Quique supo que sería actor, estudiando las carreras de Derecho y Empresariales. Con él compartí formación en Valencia y en Londres. Luego yo continué en Madrid y él en New York donde siguió formándose cuatro años en la prestigiosa American Academy of Dramatic Arts. Continuaron periplos de regreso a un Madrid en el que no encajaba del todo y las consecuentes heridas. Hoy, treinta años de decisiones más o menos acertadas, errores, caídas, volver a ponerse en pie una y mil veces, y mil veces y una volver a caer, desaparecer, reinventarse, es toda una lección de resistencia. Porque se encuentra en ese lugar que tanto había soñado. Sí, definitivamente, tres décadas de apuesta y trabajo han dado los frutos deseados, tal y como sugiere la matemática del universo, esa en la que muchos no creen, pero en la que unos pocos vuelcan toda la energía posible de sus deseos y objetivos. Enrique ha entregado a cada época cantidades ingentes de luces y de sombras en esa misma dirección, la que le indicaba el destino de su sueño. Con decisión y fe, ha trabajado y ha dado todo lo posible para que sucediera. Así que hoy podemos afirmar que Enrique le está dando hoy a aquel Quique de hace treinta años todo aquello que éste soñaba.
En esta ocasión nos hemos reencontrado en París, donde hemos celebrado todo lo que le está pasando. En la Citè de la Lumière está rodando Murder Mistery 2, la nueva película de Adam Sandler y Jennifer Aniston, que cuenta también en el reparto con Melanie Laurent y Mark Strong entre otros. En este proyecto se encuentra inmerso, tras acumular recientemente participaciones en películas a las órdenes de Woody Allen, o junto a Mel Gibson o Schwarzeneger, por seguir añadiendo ejemplos.
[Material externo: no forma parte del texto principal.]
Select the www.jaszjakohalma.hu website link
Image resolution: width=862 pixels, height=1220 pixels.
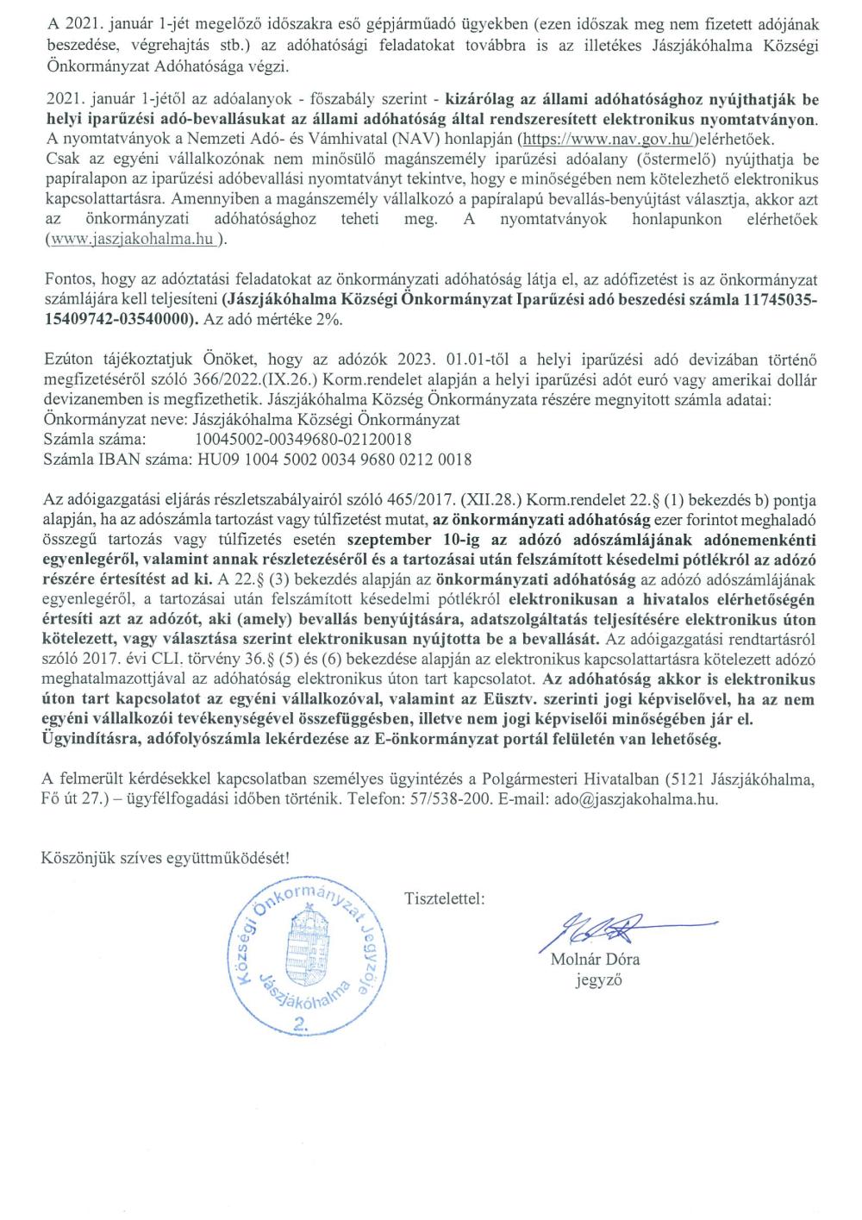pyautogui.click(x=134, y=240)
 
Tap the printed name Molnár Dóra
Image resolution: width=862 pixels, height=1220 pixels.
pyautogui.click(x=595, y=960)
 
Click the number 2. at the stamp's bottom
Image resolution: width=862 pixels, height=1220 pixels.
pyautogui.click(x=301, y=1023)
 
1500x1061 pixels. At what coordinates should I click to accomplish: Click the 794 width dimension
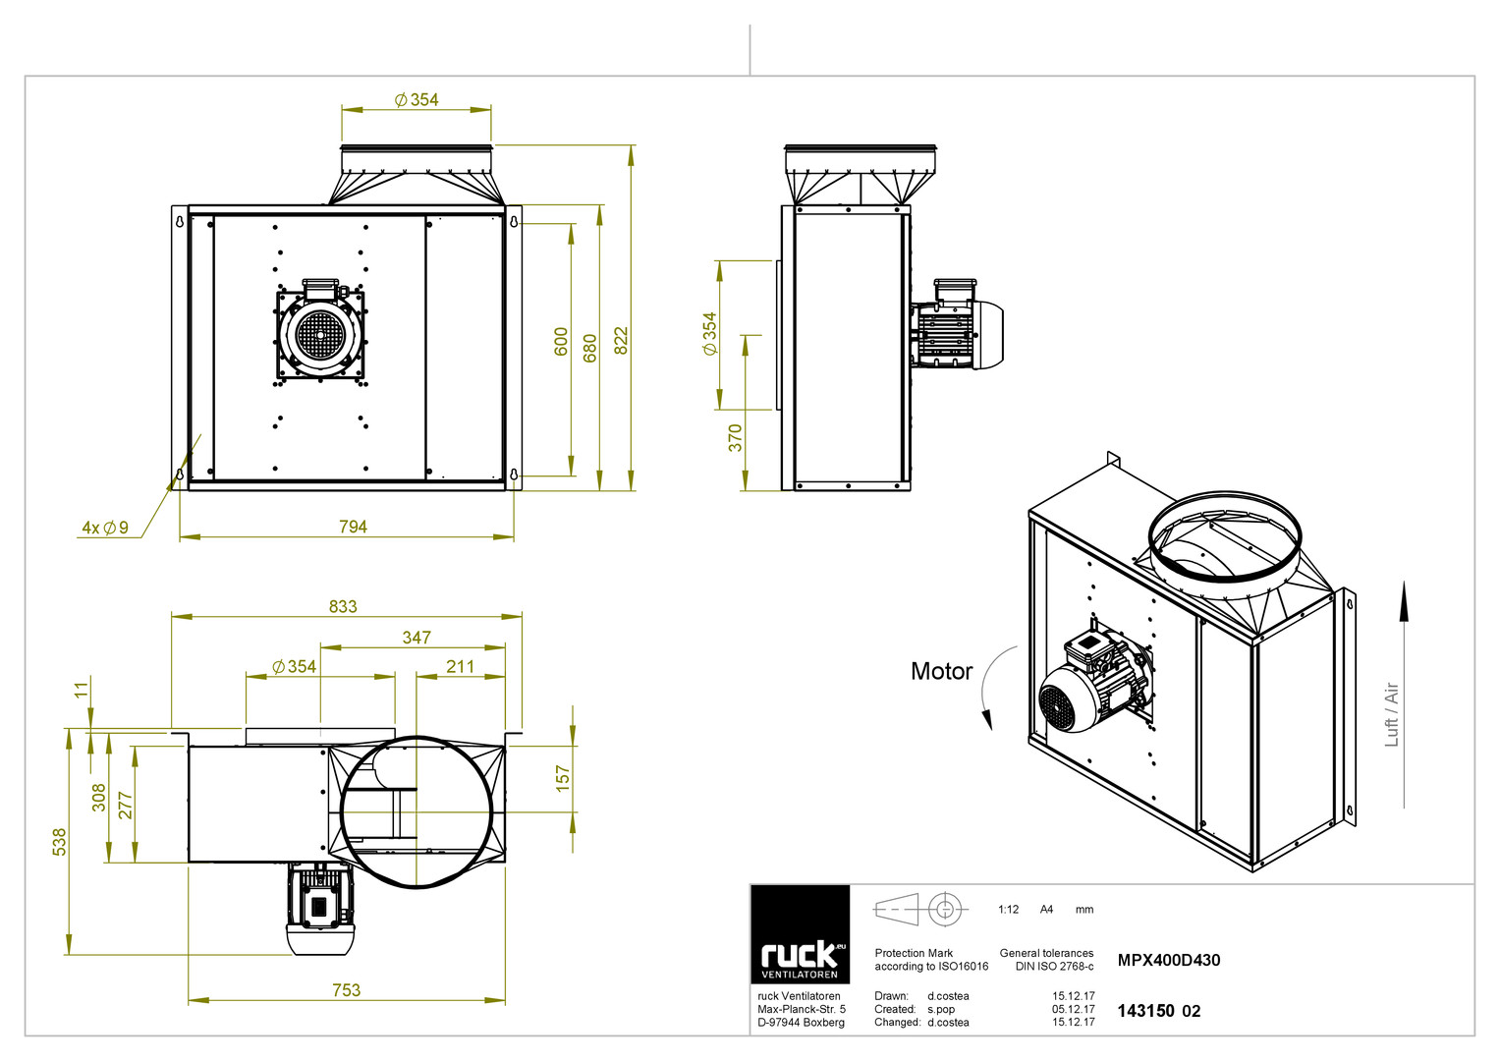(353, 528)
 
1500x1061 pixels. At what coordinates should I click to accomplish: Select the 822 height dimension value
(622, 341)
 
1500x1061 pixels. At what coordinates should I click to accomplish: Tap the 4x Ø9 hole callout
(105, 528)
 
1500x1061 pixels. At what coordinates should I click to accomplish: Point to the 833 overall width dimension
(343, 607)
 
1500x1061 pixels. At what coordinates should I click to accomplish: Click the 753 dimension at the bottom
(346, 990)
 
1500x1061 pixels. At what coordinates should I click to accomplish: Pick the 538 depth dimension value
(60, 842)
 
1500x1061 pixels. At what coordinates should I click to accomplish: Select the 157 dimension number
(563, 779)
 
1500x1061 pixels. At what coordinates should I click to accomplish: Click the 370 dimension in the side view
(736, 438)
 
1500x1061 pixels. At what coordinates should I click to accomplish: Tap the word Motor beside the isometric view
(941, 671)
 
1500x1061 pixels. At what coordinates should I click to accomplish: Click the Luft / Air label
(1392, 714)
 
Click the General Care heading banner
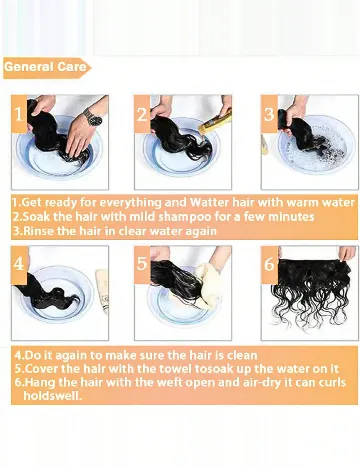tap(47, 68)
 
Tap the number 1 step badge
tap(19, 114)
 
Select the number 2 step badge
tap(142, 114)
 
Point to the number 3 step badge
tap(269, 114)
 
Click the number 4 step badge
tap(19, 265)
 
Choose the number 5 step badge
tap(142, 265)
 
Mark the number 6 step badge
tap(269, 265)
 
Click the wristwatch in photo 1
tap(93, 117)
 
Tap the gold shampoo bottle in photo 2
tap(215, 123)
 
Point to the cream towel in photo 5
tap(208, 287)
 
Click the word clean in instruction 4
tap(242, 355)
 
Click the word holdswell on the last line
tap(52, 396)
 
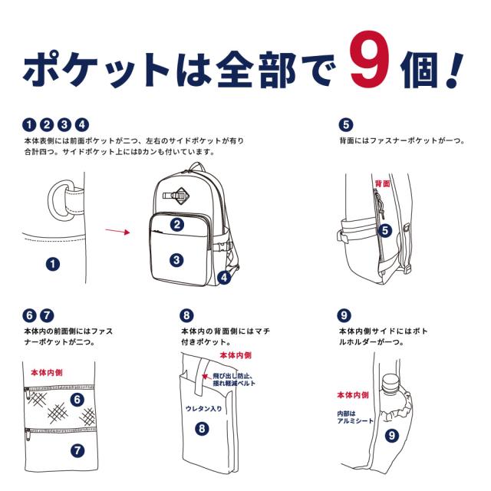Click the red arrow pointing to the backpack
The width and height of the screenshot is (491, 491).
pyautogui.click(x=115, y=229)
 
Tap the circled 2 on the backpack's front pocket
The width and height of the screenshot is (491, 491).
pyautogui.click(x=176, y=225)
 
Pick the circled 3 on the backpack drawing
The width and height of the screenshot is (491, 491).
pyautogui.click(x=176, y=260)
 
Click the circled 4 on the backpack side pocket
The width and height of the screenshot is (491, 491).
pyautogui.click(x=223, y=278)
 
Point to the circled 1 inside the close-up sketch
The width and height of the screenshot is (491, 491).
pyautogui.click(x=52, y=263)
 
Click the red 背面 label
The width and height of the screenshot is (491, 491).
pyautogui.click(x=381, y=183)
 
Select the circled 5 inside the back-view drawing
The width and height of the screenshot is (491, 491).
pyautogui.click(x=385, y=229)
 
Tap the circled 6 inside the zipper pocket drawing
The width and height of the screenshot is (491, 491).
pyautogui.click(x=77, y=399)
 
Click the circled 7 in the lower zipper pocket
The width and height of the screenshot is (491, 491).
pyautogui.click(x=77, y=450)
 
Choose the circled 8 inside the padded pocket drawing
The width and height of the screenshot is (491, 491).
pyautogui.click(x=201, y=430)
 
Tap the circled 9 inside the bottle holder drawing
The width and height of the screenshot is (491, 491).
pyautogui.click(x=391, y=435)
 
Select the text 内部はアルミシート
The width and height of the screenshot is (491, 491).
pyautogui.click(x=351, y=417)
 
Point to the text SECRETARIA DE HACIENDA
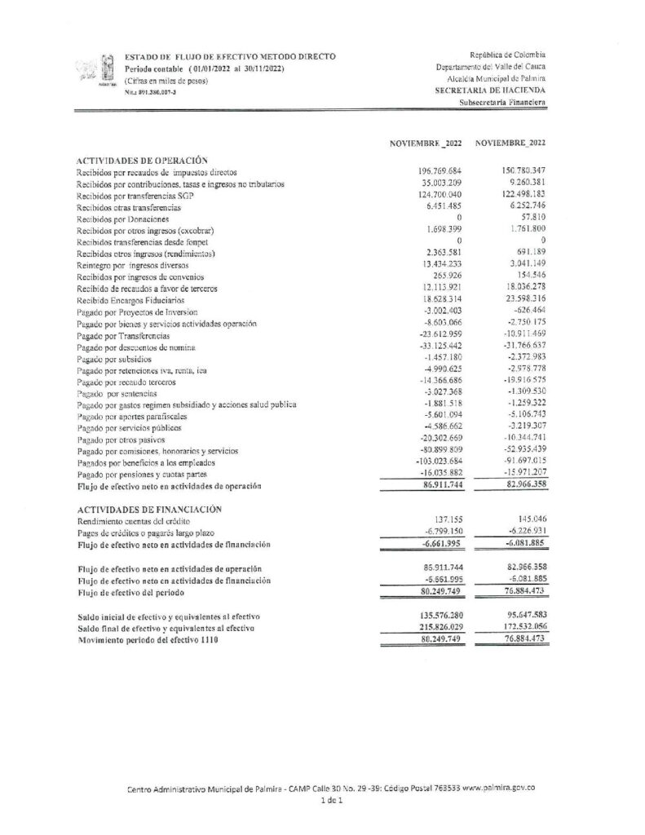tap(491, 91)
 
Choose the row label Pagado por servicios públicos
tap(128, 428)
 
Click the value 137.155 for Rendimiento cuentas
tap(445, 519)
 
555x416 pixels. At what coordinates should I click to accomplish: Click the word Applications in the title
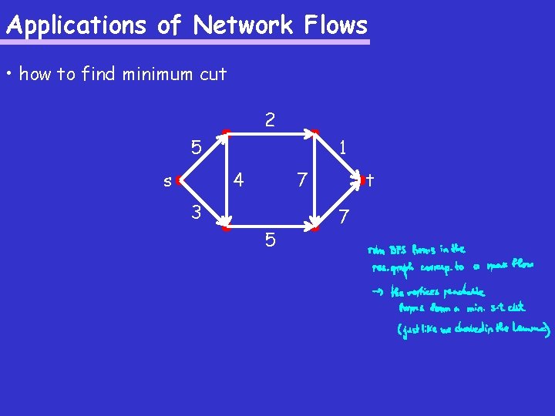pos(76,25)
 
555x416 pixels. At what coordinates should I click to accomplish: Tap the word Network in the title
pos(243,25)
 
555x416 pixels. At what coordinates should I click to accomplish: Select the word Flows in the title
pos(335,25)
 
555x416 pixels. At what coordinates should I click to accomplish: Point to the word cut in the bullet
pos(213,74)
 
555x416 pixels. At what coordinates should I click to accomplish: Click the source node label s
pos(166,183)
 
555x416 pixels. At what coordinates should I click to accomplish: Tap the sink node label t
pos(370,180)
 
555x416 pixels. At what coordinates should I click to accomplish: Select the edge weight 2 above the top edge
pos(269,120)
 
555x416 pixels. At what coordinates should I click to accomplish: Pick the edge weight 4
pos(239,180)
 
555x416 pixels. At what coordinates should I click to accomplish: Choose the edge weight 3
pos(197,212)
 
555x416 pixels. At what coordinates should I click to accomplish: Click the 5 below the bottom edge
pos(270,240)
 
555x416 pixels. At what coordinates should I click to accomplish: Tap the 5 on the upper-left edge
pos(197,146)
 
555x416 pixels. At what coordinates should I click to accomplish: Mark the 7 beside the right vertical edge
pos(303,180)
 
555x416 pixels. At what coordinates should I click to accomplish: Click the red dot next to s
pos(178,180)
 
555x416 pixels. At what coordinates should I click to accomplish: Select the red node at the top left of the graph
pos(225,133)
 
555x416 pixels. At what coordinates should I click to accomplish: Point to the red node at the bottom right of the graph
pos(314,228)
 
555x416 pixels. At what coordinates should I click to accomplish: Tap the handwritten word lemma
pos(532,330)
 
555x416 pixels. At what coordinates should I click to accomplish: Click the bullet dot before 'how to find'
pos(9,74)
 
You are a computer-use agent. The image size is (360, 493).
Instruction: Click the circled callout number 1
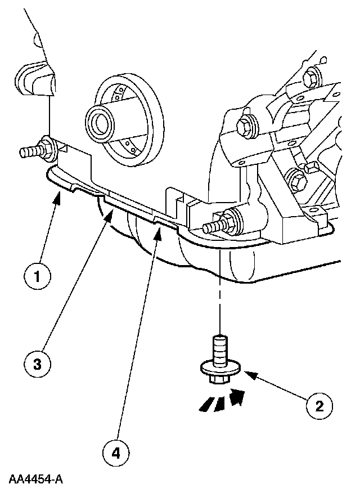point(37,277)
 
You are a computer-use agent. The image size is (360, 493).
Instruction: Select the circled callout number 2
point(319,405)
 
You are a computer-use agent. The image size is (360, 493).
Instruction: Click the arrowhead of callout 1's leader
point(58,195)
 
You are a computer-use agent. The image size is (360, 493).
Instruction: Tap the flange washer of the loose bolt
point(221,369)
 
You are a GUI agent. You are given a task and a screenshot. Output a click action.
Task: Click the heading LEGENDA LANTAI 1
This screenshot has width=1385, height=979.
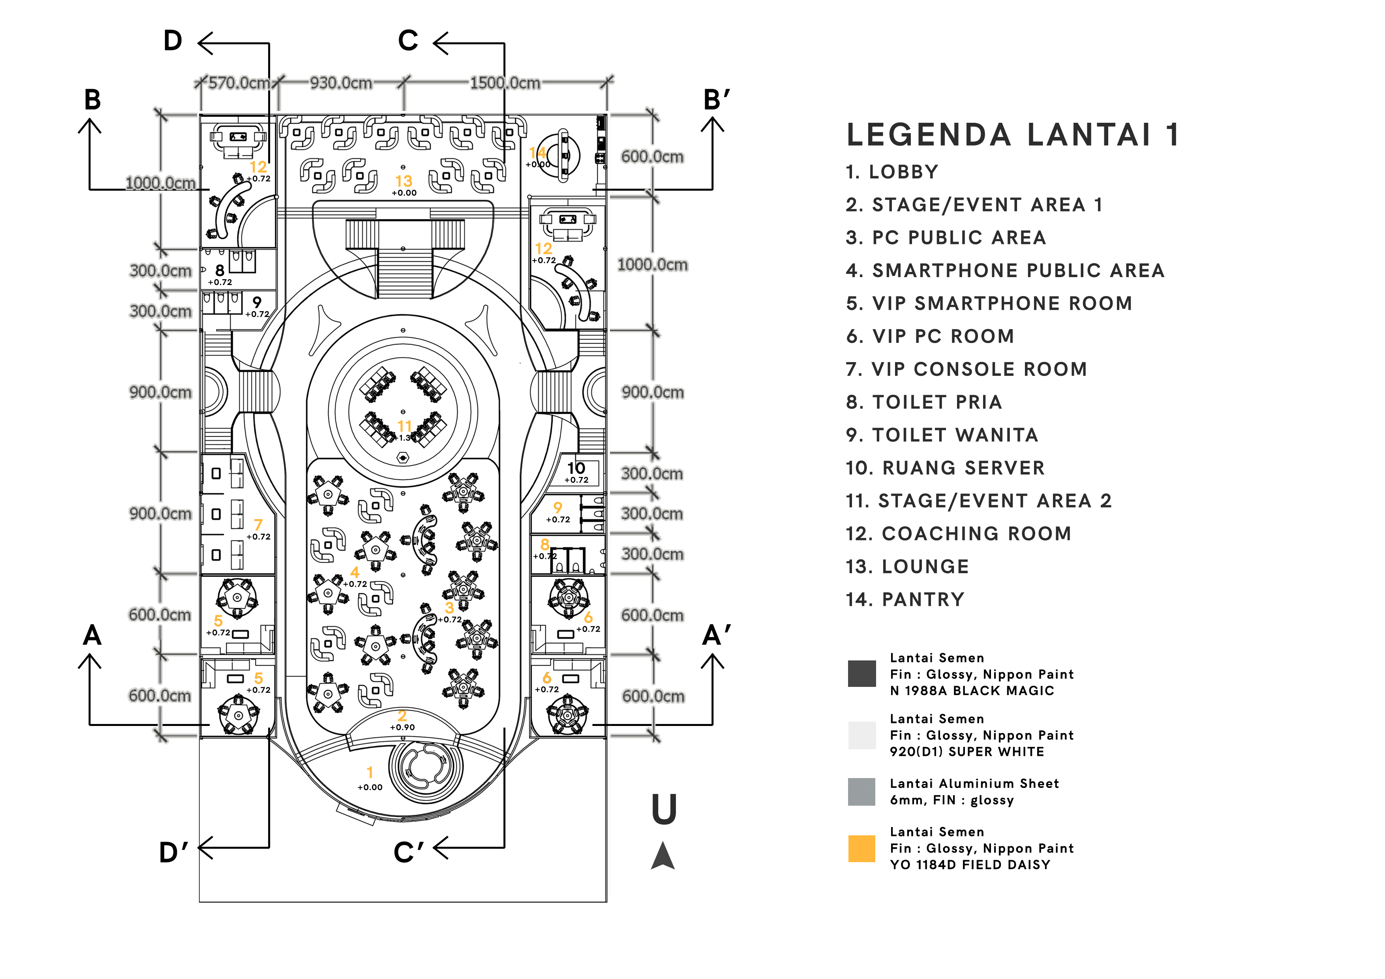click(x=1012, y=135)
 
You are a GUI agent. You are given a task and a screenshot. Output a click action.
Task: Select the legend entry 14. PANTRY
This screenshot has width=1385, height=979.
click(x=905, y=600)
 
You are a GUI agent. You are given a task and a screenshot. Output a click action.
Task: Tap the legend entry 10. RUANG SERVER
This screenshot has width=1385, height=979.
click(x=945, y=468)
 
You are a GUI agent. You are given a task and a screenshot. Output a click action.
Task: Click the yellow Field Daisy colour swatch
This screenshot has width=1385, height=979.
click(x=861, y=848)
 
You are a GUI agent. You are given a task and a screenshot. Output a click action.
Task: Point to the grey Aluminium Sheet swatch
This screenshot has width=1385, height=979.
click(x=861, y=791)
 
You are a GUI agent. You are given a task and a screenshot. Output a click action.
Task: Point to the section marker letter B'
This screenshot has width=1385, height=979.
click(x=717, y=99)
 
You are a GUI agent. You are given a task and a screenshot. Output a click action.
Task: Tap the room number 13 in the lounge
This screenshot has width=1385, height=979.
click(x=403, y=181)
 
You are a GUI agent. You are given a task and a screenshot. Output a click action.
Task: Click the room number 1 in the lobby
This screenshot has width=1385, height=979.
click(x=370, y=773)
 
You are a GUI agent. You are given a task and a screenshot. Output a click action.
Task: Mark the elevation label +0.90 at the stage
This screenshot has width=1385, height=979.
click(x=402, y=728)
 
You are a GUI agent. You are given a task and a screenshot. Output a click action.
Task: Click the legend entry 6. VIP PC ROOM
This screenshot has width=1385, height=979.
click(x=929, y=337)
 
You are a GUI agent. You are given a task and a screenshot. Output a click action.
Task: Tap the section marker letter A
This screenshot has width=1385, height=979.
click(x=92, y=635)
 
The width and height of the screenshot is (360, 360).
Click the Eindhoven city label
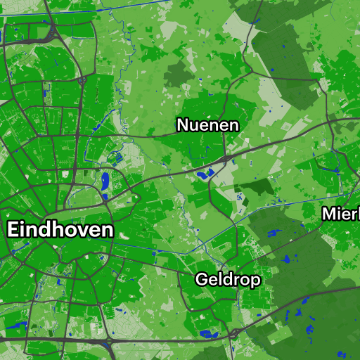[x=60, y=230]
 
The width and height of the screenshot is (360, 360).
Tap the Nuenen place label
[x=207, y=126]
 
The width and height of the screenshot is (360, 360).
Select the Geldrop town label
[x=228, y=280]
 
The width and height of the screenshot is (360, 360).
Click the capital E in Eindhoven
[x=14, y=230]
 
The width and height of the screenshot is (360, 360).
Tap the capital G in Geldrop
[x=202, y=279]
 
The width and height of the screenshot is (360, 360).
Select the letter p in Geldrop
[x=255, y=281]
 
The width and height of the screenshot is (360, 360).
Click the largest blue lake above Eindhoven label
[x=105, y=181]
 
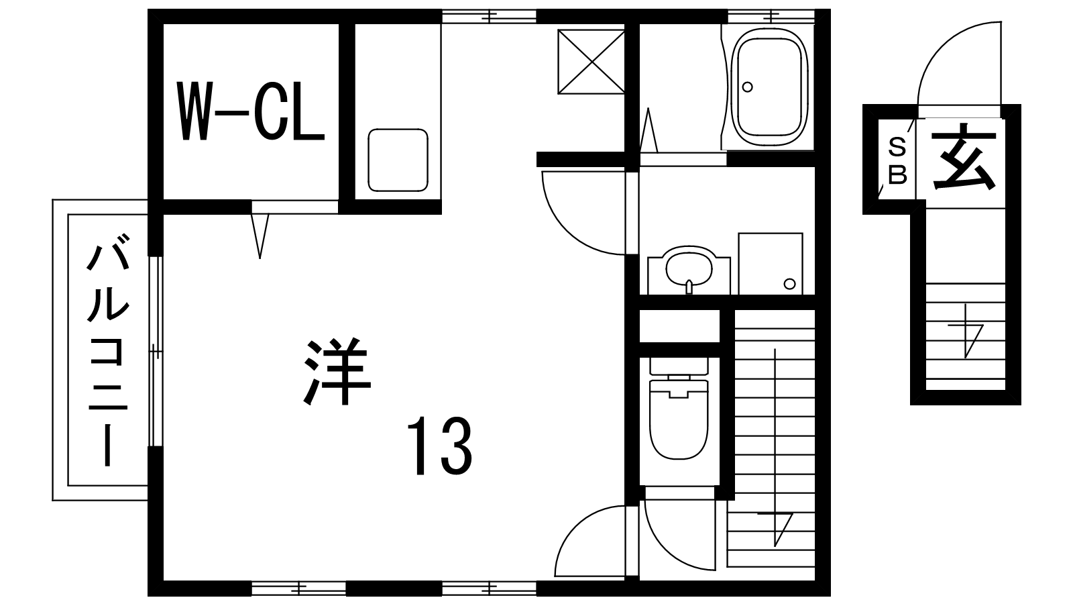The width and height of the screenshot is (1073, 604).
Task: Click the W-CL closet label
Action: [251, 111]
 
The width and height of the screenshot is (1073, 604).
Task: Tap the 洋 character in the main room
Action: [338, 372]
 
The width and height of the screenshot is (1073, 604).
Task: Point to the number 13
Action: [440, 446]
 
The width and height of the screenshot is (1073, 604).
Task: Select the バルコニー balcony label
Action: [108, 349]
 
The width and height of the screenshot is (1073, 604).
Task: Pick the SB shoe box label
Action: [897, 161]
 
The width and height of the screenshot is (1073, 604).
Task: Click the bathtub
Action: [769, 87]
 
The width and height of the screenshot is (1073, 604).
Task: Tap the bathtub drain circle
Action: [747, 87]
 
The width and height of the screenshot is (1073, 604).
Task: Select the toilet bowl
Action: [679, 419]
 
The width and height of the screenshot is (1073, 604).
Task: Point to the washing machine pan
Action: [771, 264]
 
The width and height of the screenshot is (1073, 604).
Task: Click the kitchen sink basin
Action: [398, 160]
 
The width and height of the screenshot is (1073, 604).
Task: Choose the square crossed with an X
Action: [591, 61]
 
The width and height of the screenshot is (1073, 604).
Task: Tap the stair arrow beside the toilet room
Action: [775, 448]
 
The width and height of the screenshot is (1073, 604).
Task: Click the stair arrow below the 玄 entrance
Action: [966, 331]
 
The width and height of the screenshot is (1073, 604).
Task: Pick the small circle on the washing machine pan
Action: [789, 284]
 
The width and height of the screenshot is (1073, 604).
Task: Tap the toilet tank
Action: [679, 366]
Caminar con Quique por París es casi imposible. Todo el mundo le reconoce y quiere hacerse fotos con él. En los bulevares de las Tullerías es difícil avanzar veinte metros sin una nueva interrupción. Una chica dejó su tienda de souvenirs, cuando pasó Quique junto a ella, y nos persiguió casi hasta la estatua dorada de Juana de Arco para conseguir una foto, jugándose el puesto de trabajo. Él se entrega en cada uno de esos momentos con generosidad y sonrisa. No solo a la gente que le reconoce por las calles de muchas ciudades del mundo, sino también a sus compañeros de rodaje, tal y como pude comprobar en el set de rodaje al que estuve invitado. Aniston, Sandler le abrazan, le alaban su oficio. El propio Sandler me comentó en el set que Arce “lo va a romper en la película”. Enrique está viviendo el sueño de Quique, ese que en muchos momentos creyó imposible. Acaba incluso de ser nominado a Mejor Actor para los prestigiosos Premios Internacionales Septimius Awards, que se entregarán el próximo 7 de junio en Amsterdam.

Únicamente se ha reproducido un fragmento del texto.